And that was just one of several typical comments that Nadia Heng received from other contestants in China during the Miss World 2010 pageant finals.
It had to do with some of the same contestants having participated in the Miss Universe 2010 pageant held earlier.
“The Malaysian Miss Universe contestant was an Indian and they thought all Malaysians looked like that,” the chatty Nadia laughs as she tells her tale to Star Rev.
“I had to do some explaining to them about the ethnic diversity in Malaysia.
“Funnier still was an Indonesian contestant who thought I was Malay,” she said.

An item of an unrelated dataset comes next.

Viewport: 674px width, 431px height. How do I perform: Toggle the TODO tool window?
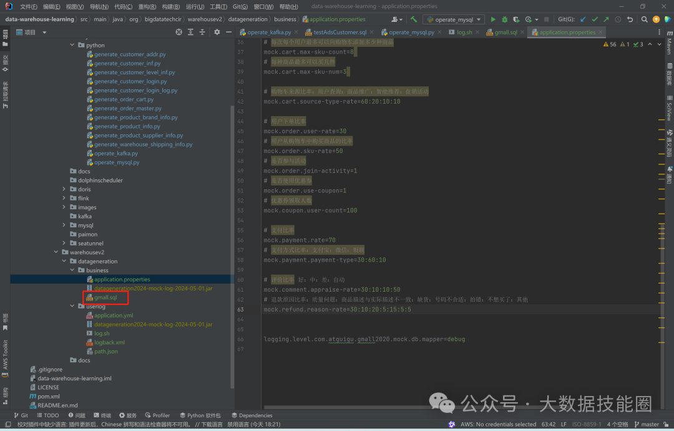pyautogui.click(x=47, y=415)
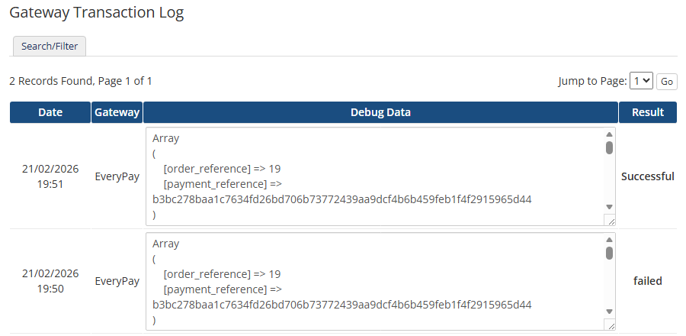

Nadia’s Pan-Asian looks stems from her Anglo Chinese parentage.
Her father used to work in Port Dickson’s hotel industry before his retirement and her mother is an administrator at a nursing home in England.
Nadia graduated with a bachelor’s degree from Universiti Sains Malaysia in 2006 and a diploma in public relations from the then Taylor’s College in 2004.
She has a twin sister Natalie who was born a minute older than her, and they live in Petaling Jaya with two housemates.
“My sister and I were enrolled in a Chinese school, and we were often stared at by schoolmates and teachers because of our looks. We have since gotten used to that,” she says.
Nadia made some headway in sports, becoming a state swimmer and district runner.
The opportunity for more exposure came when she was approached by a talent scout during her college days.
Since then, Nadia has appeared in more than 20 TV commercials and print advertisements, among them jobs for Spritzer and Gintel.
She has also hosted a 13-episode TV programme Health Blitz, which was aired on RTM2 in 2008.
Though Nadia is 1.69m - not tall enough by runway modelling standards - she says she was able to make it through by putting on high heels.
“I am used to high heels so such shows are not really difficult for me.”
Winning the Miss Malaysia World 2010 crown has opened many doors for Nadia and encouraged her to take on bigger challenges, among them acting.
“As a newbie, I won’t mind taking minor roles just to gain experience,” she says.
Fortunately, her current public relations job comes with flexible working hours, allowing her some leeway to pursue other interests.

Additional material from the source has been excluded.